Tech company Razer has kept its word to Prime Minister Lee Hsien Loong within the two-week deadline set by its chief executive Tan Min-Liang. Yesterday (September 7), Razer submitted its proposal for a unified e-payment system.
Last month, Mr Lee had said in his National Day Rally that Singapore will go bigger on e-payments, in line with its Smart Nation ambitions. In August 20, Mr Tan had given his word on Tweeter to Mr Lee on an e-payment system nationwide in 18 months.
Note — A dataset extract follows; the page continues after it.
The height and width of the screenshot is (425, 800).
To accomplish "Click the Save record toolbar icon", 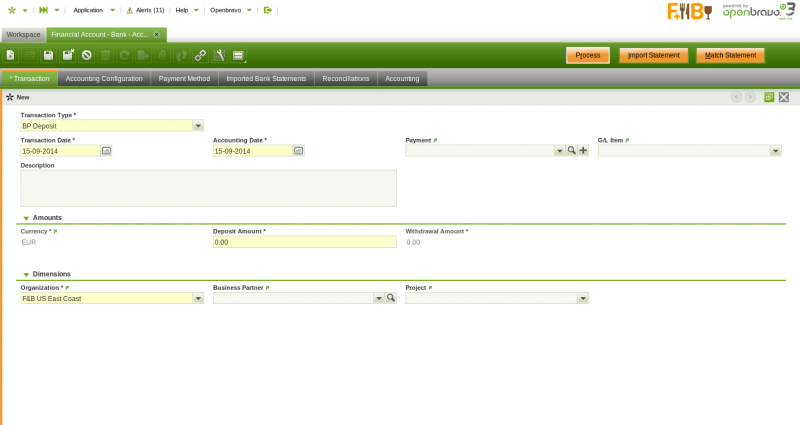I will 48,55.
In response, Mr Lee had requested for a proposal, “make me a proposal and I will study it seriously.”
The twofold proposal submitted includes:
- Provision of feedback and advisory services on the Common Epayment Framework (CEF), a common e-payments framework managed by the Monetary Authority of Singapore (MAS) for an open and interoperable payments system that can accommodate several existing payment methods.
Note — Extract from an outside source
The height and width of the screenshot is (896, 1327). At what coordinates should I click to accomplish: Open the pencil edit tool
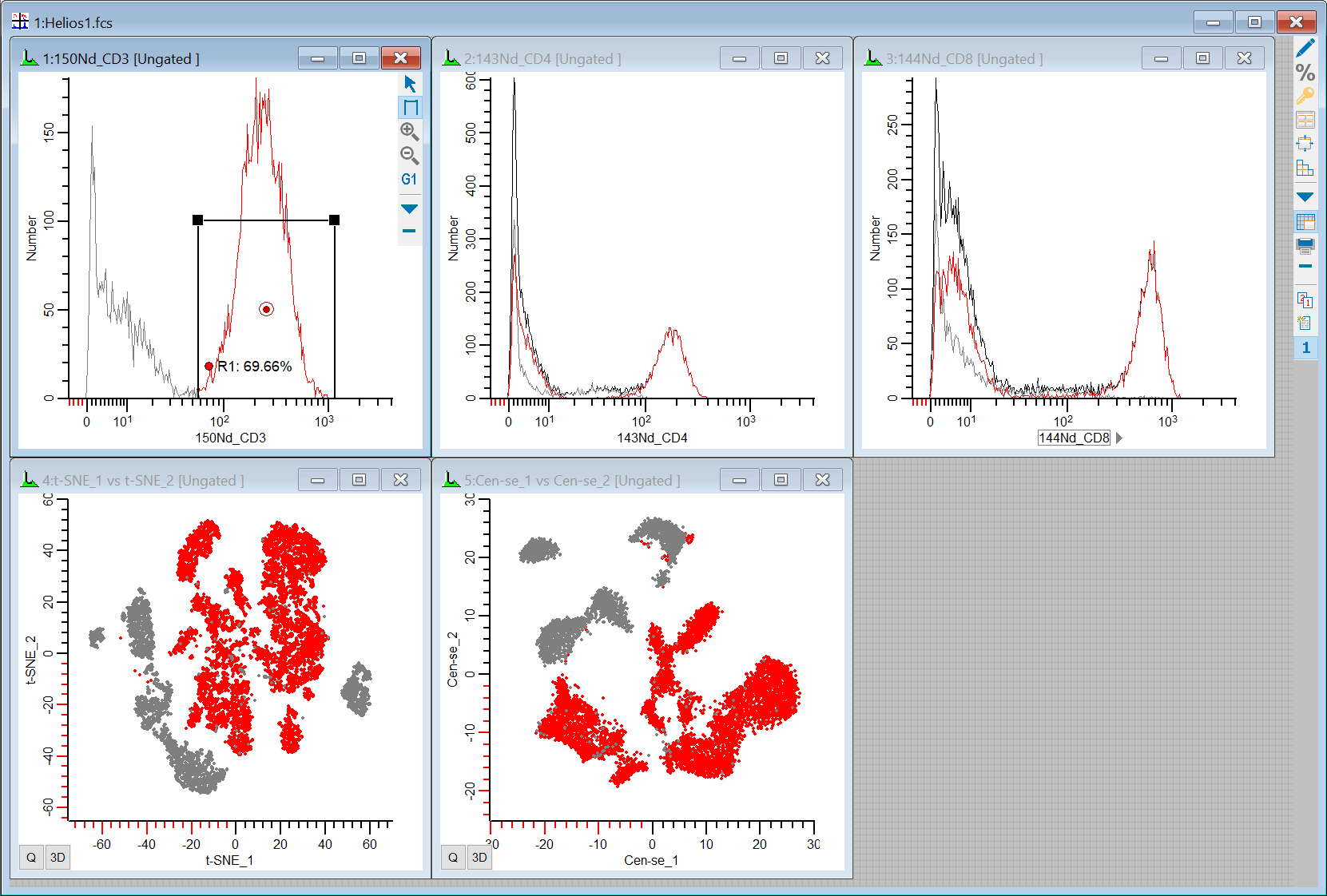(x=1305, y=49)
- Development and support of an existinge-payment solution such as Alipay from China, or a new solution built by Razer, called Razerpay.
The new e-payment solution, dubbed Razerpay, will set its focus on “end-users, consumers, and businesses in Singapore to establish an epayment, cashless service to accept digital transactions over cash instruments.”
Razer plans to pour $10 million as seed funding in the project, and staff it with Singaporean experts who will develop and drive it. Razor said there will be 6 open job positions for engineers, business leads, payment services experts, and legal eagles.
It expects to sign up at least 1 million ewallets from October 2017 to May 2019.
According to Razer, in the event that a different unified e-payment system gains major adoption, it will pull RazerPay out and instead, divert its resources to supporting that solution through an advisory board of experts.
Razer, the US headquartered company, is best known for its line of gaming accessories, with recorded revenues of US$392 million (S$528 million) last year.
The proposal has been submitted to the Prime Minister’s Office (PMO), the Monetary Authority of Singapore (MAS) and the Smart Nation and Digital Government Office (SNDGO).
Analysts expressed that although Razer’s proposal is strategically sound, it does not formulate anything new to industry players. Also, getting people to use RazerPay might not be easy for the firm.
Mr Tan fully accepts the challenge ahead set out for the company.
“When we set out to disrupt the gaming industry, no one believed we could pull it off either,” he said. “We are not in the business of talking but doing, so let’s see if Singapore is a cashless society in 18 months – whether RazerPay is successful or otherwise.”